Your instructions:
How many lines in the records below contain the string "screenshot"? Reply with the number alone.

Text and element-pointing records:
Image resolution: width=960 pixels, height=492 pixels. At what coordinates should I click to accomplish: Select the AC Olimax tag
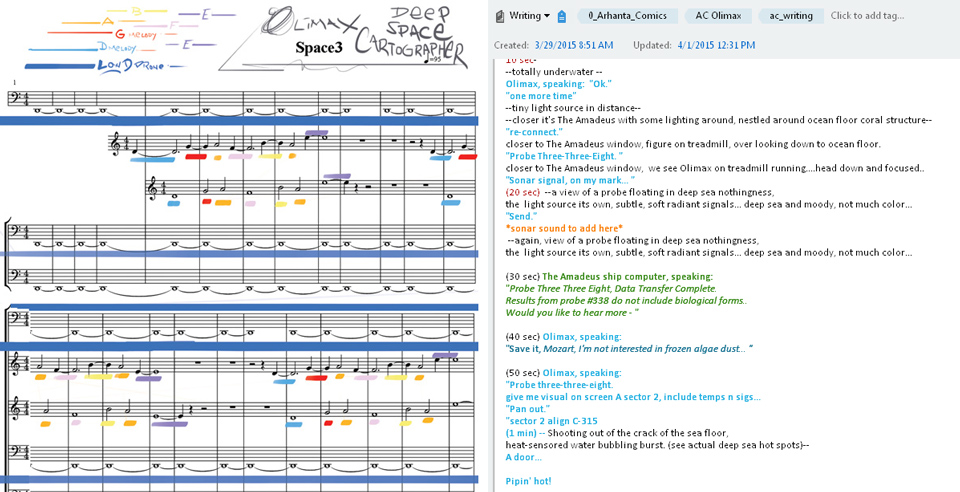click(718, 16)
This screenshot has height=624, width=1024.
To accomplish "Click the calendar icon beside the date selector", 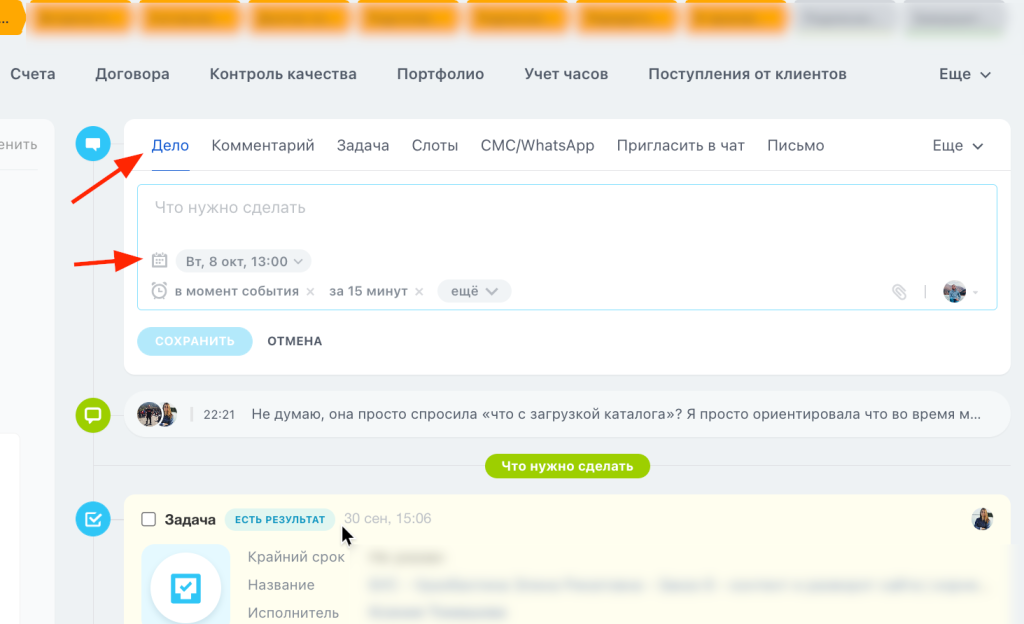I will tap(159, 260).
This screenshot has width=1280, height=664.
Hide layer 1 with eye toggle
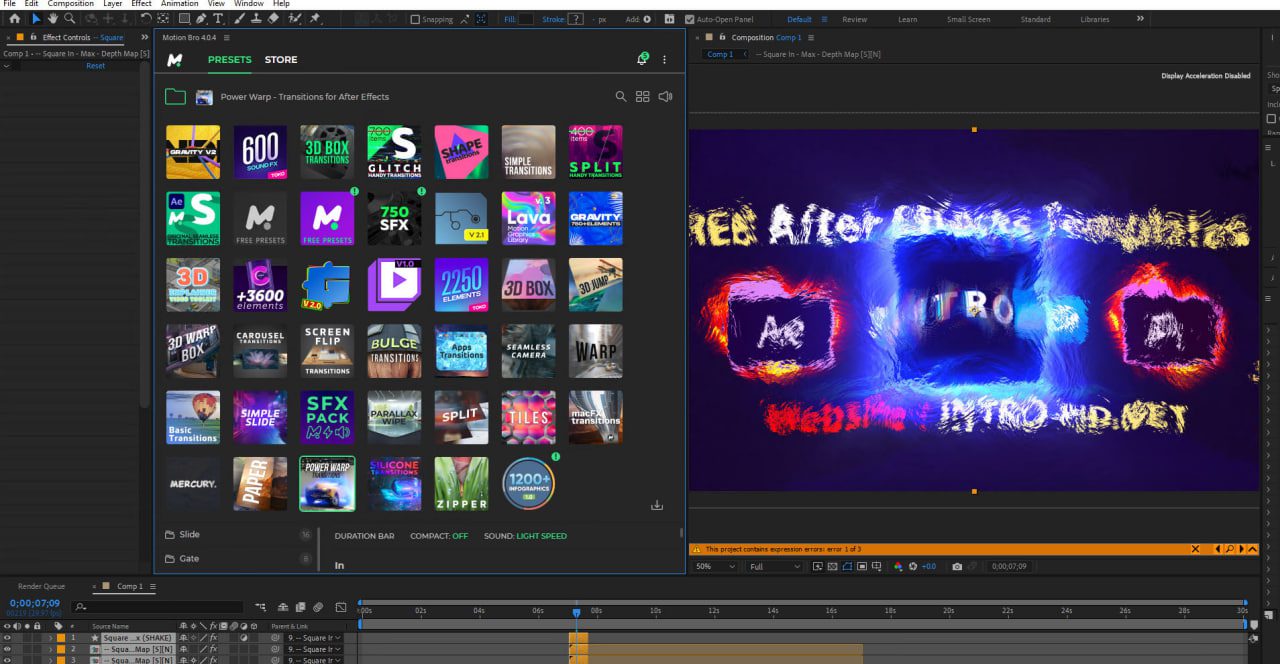[7, 637]
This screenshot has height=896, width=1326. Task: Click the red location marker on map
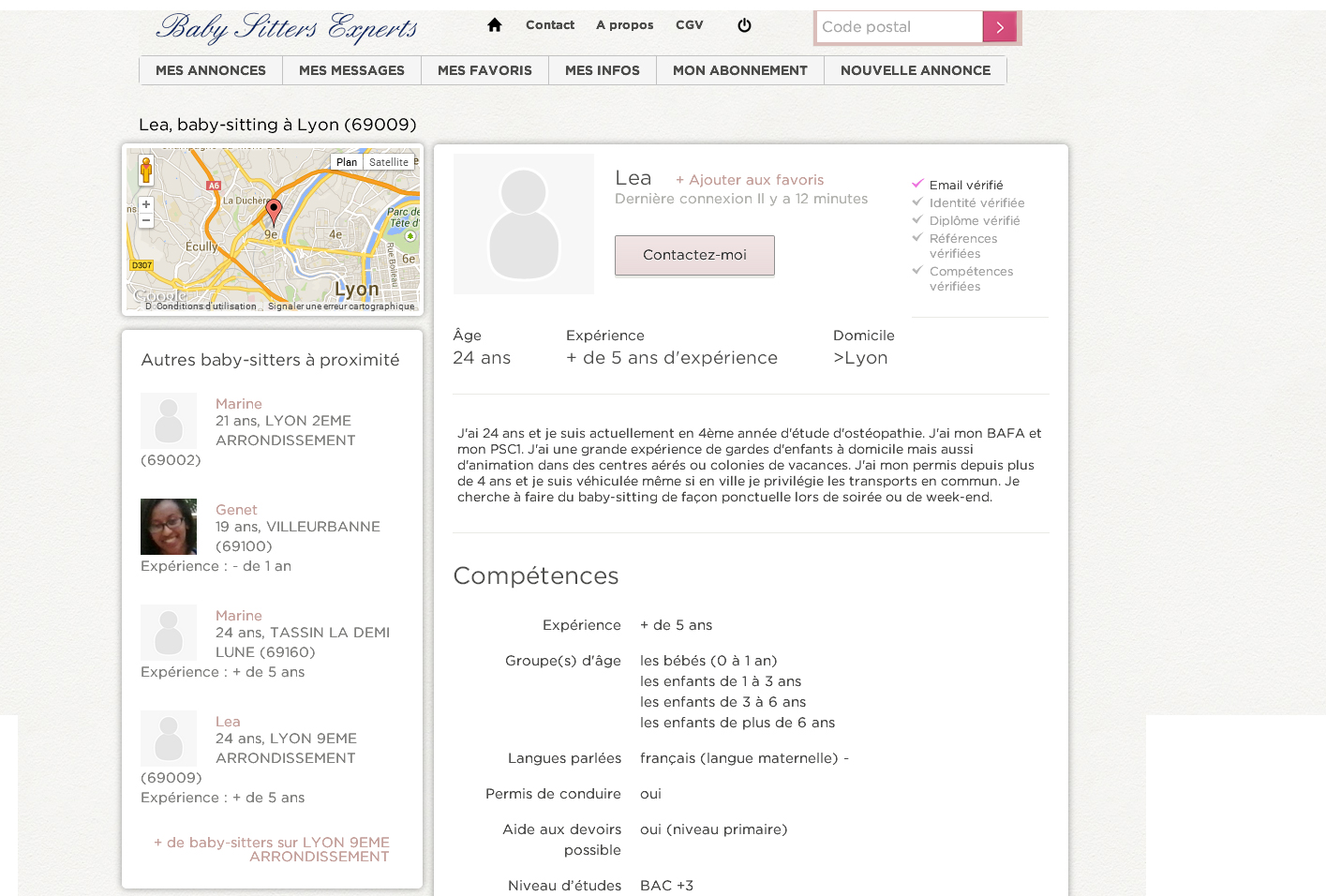pyautogui.click(x=274, y=211)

Expected answer:
3